On Linear and Quadratic Two-Stage Transportation Problem

Petro Stetsyuk 1 * ORCID ID favicon Big,   Oleksii Lykhovyd 1,   Anton Suprun 1

1 V.M. Glushkov Institute of Cybernetics of the NAS of Ukraine, Kyiv

* Correspondence: This email address is being protected from spambots. You need JavaScript enabled to view it.

 

Introduction. When formulating the classical two-stage transportation problem, it is assumed that the product is transported from suppliers to consumers through intermediate points. Intermediary firms and various kinds of storage facilities (warehouses) can act as intermediate points.

The article discusses two mathematical models for two-stage transportation problem (linear programming problem and quadratic programming problem) and a fairly universal way to solve them using modern software. It uses the description of the problem in the modeling language AMPL (A Mathematical Programming Language) and depends on which of the known programs is chosen to solve the problem of linear or quadratic programming.

The purpose of the article is to propose the use of AMPL code for solving a linear programming two-stage transportation problem using modern software for linear programming problems, to formulate a mathematical model of a quadratic programming two-stage transportation problem and to investigate its properties.
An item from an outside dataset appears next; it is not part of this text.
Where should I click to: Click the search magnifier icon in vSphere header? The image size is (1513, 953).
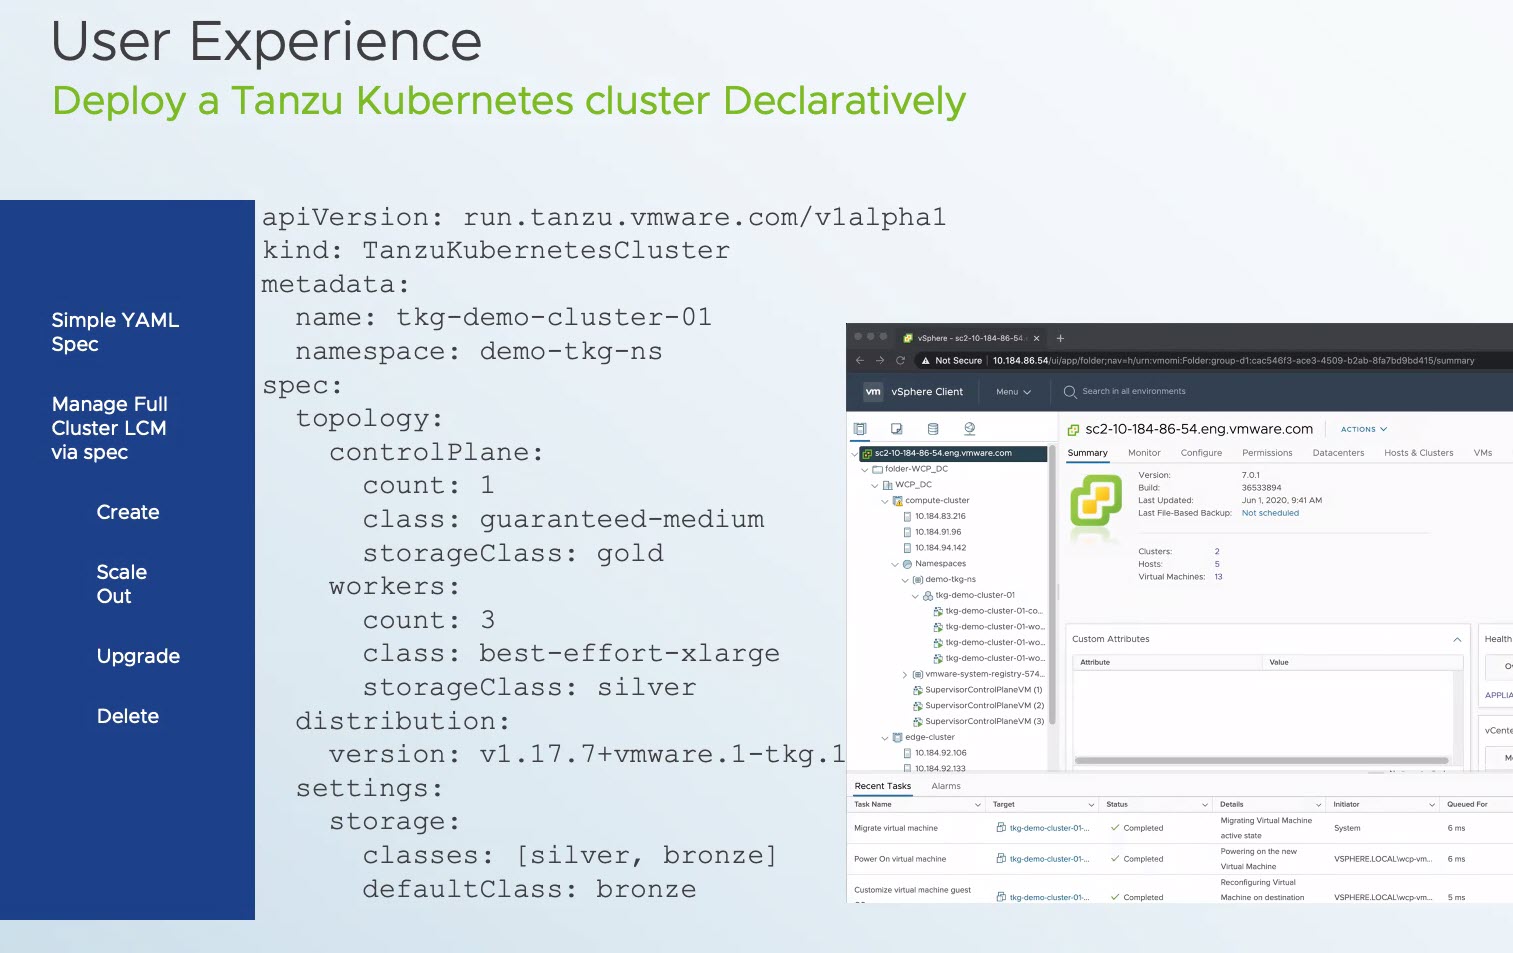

Results. The properties of two variants of a two-stage transportation problem are described: a linear programming problem and a quadratic programming problem. An AMPL code for solving a linear programming two-stage transportation problem using modern software for linear programming problems is given. The results of the calculation using Gurobi program for a linear programming two-stage transportation problem, which has many solutions, are presented and analyzed. A quadratic programming two-stage transportation problem was formulated and conditions were found under which it has unique solution.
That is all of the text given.